Liberation of life Awakening
at a very fundamental level is to 'live life'. The scriptures define
an awakened man as someone who is able to hold his senses under control.
According to Sri Bhagavan, awakening on the other hand, is liberation
'of' the senses or freeing the senses from the clutches of the mind.
The mind with its judgments and commentaries interferes with every
sensory perception, making it stale and lifeless. If not for this
interference of the mind, the human nervous system is capable of generating
bliss through every sensory experience, be it seeing, hearing, smelling,
tasting or touch irrespective of the object of the experience. Thus
one whose senses are liberated transcends the life of the mind and
experiences the life of the senses. Self
is the sense of separate existence. Whenever there is the 'me' and
the 'other', the result is fear - fear of what the other would do
to me. Out of fear, struggle for survival, comparison, jealousy, hatred,
all the rest are born. Sri Bhagavan says 'Self is only a concept'.

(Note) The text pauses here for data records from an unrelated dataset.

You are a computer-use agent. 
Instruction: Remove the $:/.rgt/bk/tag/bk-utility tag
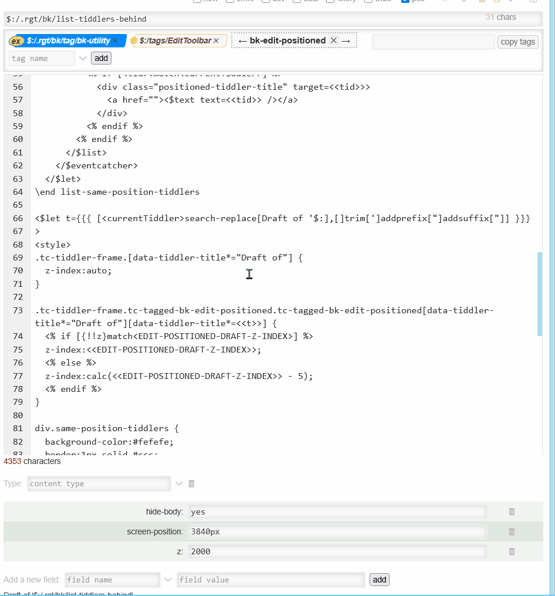pos(116,41)
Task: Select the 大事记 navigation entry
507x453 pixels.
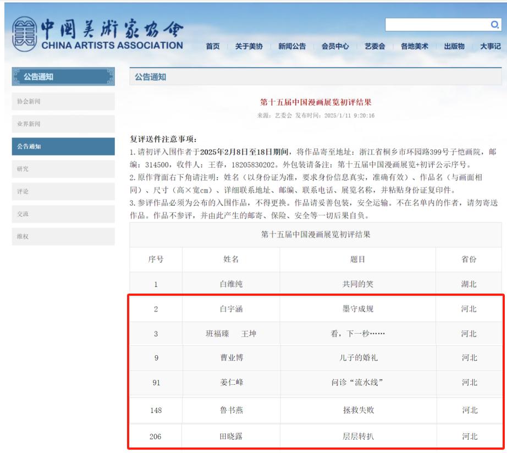Action: (x=491, y=47)
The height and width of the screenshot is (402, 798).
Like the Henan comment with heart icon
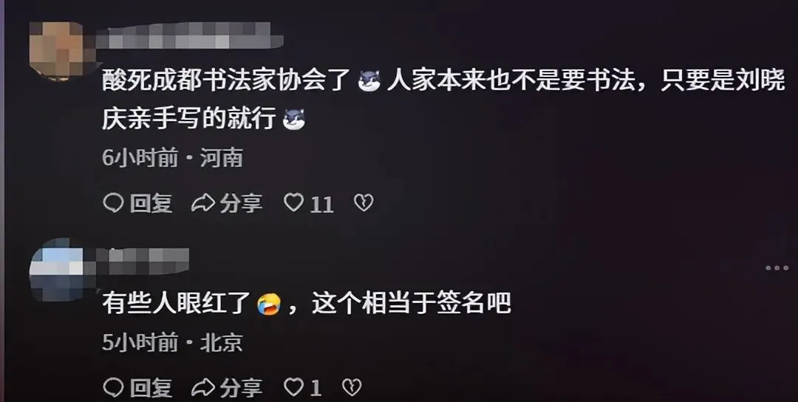293,202
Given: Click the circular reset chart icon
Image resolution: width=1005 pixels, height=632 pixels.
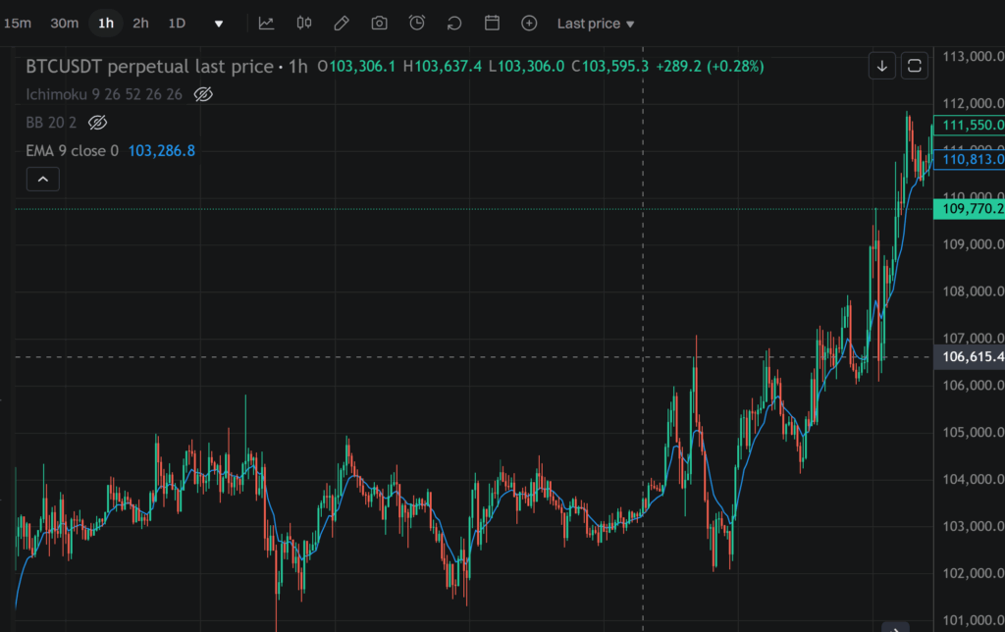Looking at the screenshot, I should click(x=454, y=23).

A concept by definition is something that does not exist in reality.
It is an illusion. The
popular notion about freedom from the mind is either cessation of
the mind where you enter a state of 'thoughtlessness' or transformation
of the mind where the mind experiences greater freedom and peace within
itself. The liberation Sri Bhagavan speaks about is neither of these.
It is the cessation of the effort to stop or change the mind. Then
you are free 'with' the mind. The mind with its contents exists independently
only to aid you with practical issues of life but does not interfere
with the experience of life itself. When
Sri Bhagavan speaks about liberation from knowledge, it is liberation
from the bondage of knowledge and not knowledge itself. When knowledge
is not translated into an experience it becomes a hindrance to the
very experience that you have set out to achieve. Knowledge that is
an obstacle to the experience of life is a burden and a bondage. Hence
has to drop. The
ideas of communism, capitalism, equality, nationality, religion etc.,
have been developed by man over millennia. These ideas and concepts
have a life of their own. They are making use of your life for their
survival. They enter you as a 'thought-bug' and color every experience
of life. Liberation from conditioning is not to be devoid of any idea
or concept but to be free to choose them in functional matters of
life. Ultimately
man is bound by the concept of 'freedom' itself. He thinks freedom
is achieved by going against the existing system and the norms of
the society. 'Freedom' is essentially an internal state of existence
where you no more arise from fear. Hence there is no suffocation or
resistance against any structure, law or value that 'society' stands
for. Freedom is not a revolt against something. It is a state of consciousness
that has no opposites. Sri Bhagavan differentiates activity from action. Activity is an escape from inner void or pain of existence. It is done as a means to an end. You work, drive, cook, clean, pray because you have a psychological need behind all these that you want to fulfill. Action is where the destination or the purpose exists in a physical sense but not in a psychological sense. The experience is an end in itself. It arises from an inner state of joy and freedom. While the awakened man also works, he is free from the tyranny of work.